> _WHAT THE EXERCISE ASKS_:
From the entries that follow, list every line in which the string "will" appears.

> _TASK MATERIAL_:
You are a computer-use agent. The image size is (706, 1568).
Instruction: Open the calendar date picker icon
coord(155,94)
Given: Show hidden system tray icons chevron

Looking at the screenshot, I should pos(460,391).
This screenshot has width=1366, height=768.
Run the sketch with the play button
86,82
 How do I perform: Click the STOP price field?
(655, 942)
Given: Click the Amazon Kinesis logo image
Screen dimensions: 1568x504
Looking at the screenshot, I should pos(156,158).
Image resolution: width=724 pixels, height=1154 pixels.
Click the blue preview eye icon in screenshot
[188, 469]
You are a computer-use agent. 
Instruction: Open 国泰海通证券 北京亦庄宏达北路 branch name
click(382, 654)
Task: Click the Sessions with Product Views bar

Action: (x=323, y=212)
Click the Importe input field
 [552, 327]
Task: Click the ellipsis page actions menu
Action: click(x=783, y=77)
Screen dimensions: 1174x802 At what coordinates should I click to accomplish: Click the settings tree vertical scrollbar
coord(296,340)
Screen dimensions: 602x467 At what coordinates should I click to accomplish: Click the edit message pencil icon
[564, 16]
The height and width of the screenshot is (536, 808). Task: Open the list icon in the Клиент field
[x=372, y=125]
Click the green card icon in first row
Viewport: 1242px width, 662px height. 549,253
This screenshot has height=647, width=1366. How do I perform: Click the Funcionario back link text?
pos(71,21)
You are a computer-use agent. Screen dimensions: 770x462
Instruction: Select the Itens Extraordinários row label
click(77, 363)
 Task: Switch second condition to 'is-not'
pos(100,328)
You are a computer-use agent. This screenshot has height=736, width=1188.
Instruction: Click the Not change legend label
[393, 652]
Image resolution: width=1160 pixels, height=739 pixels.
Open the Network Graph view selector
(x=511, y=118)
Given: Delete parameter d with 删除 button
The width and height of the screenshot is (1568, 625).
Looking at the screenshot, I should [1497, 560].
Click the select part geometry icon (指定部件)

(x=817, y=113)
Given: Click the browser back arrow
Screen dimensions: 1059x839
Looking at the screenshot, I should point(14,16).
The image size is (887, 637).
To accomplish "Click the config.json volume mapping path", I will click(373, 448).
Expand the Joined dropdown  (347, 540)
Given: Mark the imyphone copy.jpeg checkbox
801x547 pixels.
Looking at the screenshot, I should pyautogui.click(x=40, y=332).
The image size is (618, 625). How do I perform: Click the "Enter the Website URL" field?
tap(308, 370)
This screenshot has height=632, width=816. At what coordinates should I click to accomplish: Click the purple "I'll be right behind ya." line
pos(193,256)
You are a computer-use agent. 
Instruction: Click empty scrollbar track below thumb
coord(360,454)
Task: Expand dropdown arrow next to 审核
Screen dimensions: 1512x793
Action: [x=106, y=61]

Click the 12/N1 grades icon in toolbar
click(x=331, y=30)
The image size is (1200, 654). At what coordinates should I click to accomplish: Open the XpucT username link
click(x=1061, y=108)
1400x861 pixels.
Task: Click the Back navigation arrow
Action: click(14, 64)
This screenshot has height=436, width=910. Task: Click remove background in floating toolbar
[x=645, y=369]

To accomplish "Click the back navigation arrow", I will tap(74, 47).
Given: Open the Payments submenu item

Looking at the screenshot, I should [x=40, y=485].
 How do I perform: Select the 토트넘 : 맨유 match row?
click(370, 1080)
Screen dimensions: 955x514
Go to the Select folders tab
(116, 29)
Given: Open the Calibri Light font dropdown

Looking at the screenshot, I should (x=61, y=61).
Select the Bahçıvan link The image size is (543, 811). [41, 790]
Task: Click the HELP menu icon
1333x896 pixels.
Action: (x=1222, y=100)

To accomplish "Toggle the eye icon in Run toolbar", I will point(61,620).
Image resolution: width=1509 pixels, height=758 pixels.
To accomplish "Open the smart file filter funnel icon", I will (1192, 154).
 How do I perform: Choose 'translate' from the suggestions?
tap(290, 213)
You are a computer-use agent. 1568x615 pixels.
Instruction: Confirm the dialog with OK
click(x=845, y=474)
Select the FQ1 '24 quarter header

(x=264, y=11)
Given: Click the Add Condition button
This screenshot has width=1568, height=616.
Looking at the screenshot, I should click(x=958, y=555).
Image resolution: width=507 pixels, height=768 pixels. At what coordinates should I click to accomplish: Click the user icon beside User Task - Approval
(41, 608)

> _ANSWER SECTION_:
To accomplish "Click the config.json volume mapping path", I will click(373, 448).
To accomplish "Click the back navigation arrow", I will tap(74, 47).
To accomplish "Toggle the eye icon in Run toolbar", I will point(61,620).
To accomplish "Open the smart file filter funnel icon", I will (1192, 154).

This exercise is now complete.